Cardiovascular diseases in women: what they are and what they are due to
In Italy, cardiovascular diseases are the cause of about 35.8% of annual deaths. An important risk that should not be underestimated, but about which there are still misunderstandings and gaps in information, especially when it comes to gender
What do we mean?
We mean that heart disease is not always the same for men and women, but may differ in symptoms, long-term effects, and consequently in the choice of treatment by the specialist.
Gender differences in cardiovascular disease: what causes them?
In the vast majority of cardiovascular diseases, there are important differences between men and women in terms of incidence, clinical manifestations and the effects of different therapies.
These differences are linked to biological and environmental factors: different gene expression in the two sexes and hormonal differences affect the functioning of the cardiovascular system and the response to treatment; in addition, the environmental context in which we live has a major influence by exposing the two sexes to different diets, lifestyles and sources of stress.
Both of these factors are important contributors to the onset of cardiovascular disease.
For this reason, it is important to be aware of gender differences when it comes to heart disease, both in the diagnostic phase, where symptoms between a male and a female patient may differ, and in the choice of therapy, which must be tailored to the clinical history of the individual patient.
Myocardial infarction: differences between men and women
Myocardial infarction (and ischaemic heart disease in general) is the most frequent cardiovascular disease in the western world.
The risk of developing ischemic heart disease due to atherosclerotic disease in women is delayed by about 10 years compared to men.
This is due to the important role played by hormones.
However, due to biological and social characteristics, women have a higher risk of developing cardiac pathologies similar to myocardial infarction linked to stress factors and increased vasoreactivity, so it is always important not to underestimate the symptoms.
Myocardial infarction is commonly thought to present clinically with a heavy weight and chest pain, sometimes radiating to the left arm, but in reality it can often start with atypical and nuanced symptoms.
This is a more subtle condition, which mainly affects women and which, if not recognised in time, can lead to a delay in rescue and treatment.
In women in particular, therefore, in addition to the typical symptoms of a heart attack, other manifestations should not be underestimated, such as pain in the jaw and back, difficulty in digestion, increased sweating, and a feeling of lack of air.
All symptoms that could be the alarm bell for a more severe underlying condition.

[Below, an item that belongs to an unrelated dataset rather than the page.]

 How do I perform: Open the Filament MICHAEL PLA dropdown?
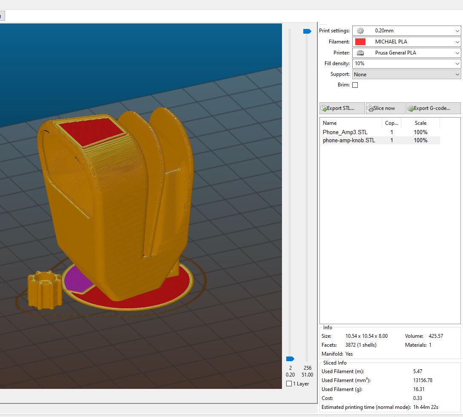406,42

Cardiovascular diseases: information and correct lifestyle for adequate prevention
Precisely because of their atypical characteristics, women often receive less scrupulous and precise diagnoses in the event of a myocardial infarction than men and less rapid treatment.
For this reason, when it comes to prevention, it is important to ensure that both medical staff and patients are properly informed about the risk factors for myocardial infarction and the symptoms that should not be underestimated.
It is of fundamental importance, in both women and men, to adopt a correct lifestyle, which helps to keep cardiovascular risk factors under control and reduce the possibility of having a heart attack.
First of all, regular monitoring of blood pressure and heart rate is necessary.
Nutrition is also particularly important: an adequate diet should be rich in fruit and vegetables and low in saturated fat, sugar, salt and alcohol;
Diabetes, obesity and hypercholesterolemia increase the risk of cardiovascular disease
Regular sporting activity consistent with one’s age and physical condition is also essential: our heart benefits from walking for about half an hour a day at a steady pace.
Finally, smokers should give up cigarette smoking as soon as possible, as it is considered a major risk factor for heart disease.
Women and the heart: when to go for a cardiological examination?
Those women who know they have a family history of cardiovascular disease or diseases associated with cardiovascular risk should refer to a cardiologist for regular check-ups and examinations.
In the absence of symptoms or alarm bells, it is advisable to have a first cardiological examination after the age of 40 to assess your cardiovascular risk profile.
A regular cardiological check-up, at a time indicated by the specialist, will then usually be recommended in patients with an increased cardiovascular risk.
A specialist cardiology check-up is especially recommended when symptoms that could indicate a heart problem appear, such as chest pain, palpitations, shortness of breath, fainting with loss of consciousness or reduced tolerance to physical activity.
In general, if you have any doubts about your heart health, you should always seek medical attention.